わたしが知り合った職業人に、その道の極意をうかがう(与太話に終始してしまいますけど)ハローワークシリーズも49才篇に突入。今回はすごいですよ。わたしの世代にとっては超有名人ですから。
ある飲みの席で
「知ってる?あの○○さんてさ、むかし東京ボンバーズのメンバーだったんだって。」
と知り合いが小声で。
「ふぅぅん………………な、なにーっ!」
○○さんは気になる人だったのだ。スキンヘッドで、ガタイもよく、なにより話が面白い。んもう最初からキャラ立ちまくり。
東京ボンバーズとは、おおげさではなく一世を風靡したローラーゲームのチーム名。ローラースケートを履いた日米のプレイヤーが疾走しながら肉弾戦を演じる、まことにテレビ向きのスポーツ。特に佐々木ヨーコというお転婆娘が人気爆発。60年代末から70年代初めにかけて、東京12チャンネル随一の人気番組に成長したのだ。こっちでは土曜の午後のオンエアだったと思う。
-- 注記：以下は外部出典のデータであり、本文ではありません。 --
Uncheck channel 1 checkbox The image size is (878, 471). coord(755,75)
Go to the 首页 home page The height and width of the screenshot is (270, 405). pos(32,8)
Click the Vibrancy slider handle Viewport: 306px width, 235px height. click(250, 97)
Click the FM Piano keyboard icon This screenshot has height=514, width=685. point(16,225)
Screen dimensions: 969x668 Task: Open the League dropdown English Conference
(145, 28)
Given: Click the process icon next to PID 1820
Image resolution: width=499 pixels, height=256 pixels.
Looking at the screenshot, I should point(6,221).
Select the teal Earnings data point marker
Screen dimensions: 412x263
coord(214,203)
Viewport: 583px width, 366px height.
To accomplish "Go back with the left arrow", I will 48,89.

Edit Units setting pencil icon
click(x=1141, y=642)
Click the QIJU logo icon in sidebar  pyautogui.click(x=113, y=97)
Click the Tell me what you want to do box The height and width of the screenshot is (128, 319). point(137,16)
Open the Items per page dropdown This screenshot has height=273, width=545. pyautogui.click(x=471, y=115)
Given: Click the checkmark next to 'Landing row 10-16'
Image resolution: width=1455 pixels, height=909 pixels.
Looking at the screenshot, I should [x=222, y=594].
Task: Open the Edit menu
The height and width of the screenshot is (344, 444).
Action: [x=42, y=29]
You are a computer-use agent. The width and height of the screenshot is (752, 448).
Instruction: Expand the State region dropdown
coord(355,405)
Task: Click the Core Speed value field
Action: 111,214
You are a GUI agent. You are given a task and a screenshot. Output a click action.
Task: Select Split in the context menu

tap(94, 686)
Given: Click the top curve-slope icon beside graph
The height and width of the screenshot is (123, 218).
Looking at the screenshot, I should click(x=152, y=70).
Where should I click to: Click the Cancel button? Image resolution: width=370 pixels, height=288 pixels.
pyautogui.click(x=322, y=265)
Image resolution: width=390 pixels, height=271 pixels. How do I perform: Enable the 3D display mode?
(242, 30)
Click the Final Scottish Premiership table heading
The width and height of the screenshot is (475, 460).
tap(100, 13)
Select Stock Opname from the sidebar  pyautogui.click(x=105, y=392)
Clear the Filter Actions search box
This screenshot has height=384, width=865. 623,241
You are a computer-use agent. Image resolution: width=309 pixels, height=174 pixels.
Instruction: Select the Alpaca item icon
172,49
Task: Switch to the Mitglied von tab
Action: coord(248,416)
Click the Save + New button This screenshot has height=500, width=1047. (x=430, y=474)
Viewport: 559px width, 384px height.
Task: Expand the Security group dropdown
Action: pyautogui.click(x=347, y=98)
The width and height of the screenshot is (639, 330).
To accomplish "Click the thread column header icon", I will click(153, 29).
そんな人気者の一員が、こんな田舎でクルマの整備工場を経営しているのだ。
「○○さぁん」
ここはぜひともお話をうかがわなくては。
「東京ボンバーズにいたってホントですか?」
最初はごまかそうとしていた○○さんも、わたしの“つぶらな瞳で無邪気に質問する”攻撃に耐えかねてか(実はしゃべりたかったのかも)、当時の思い出を語る。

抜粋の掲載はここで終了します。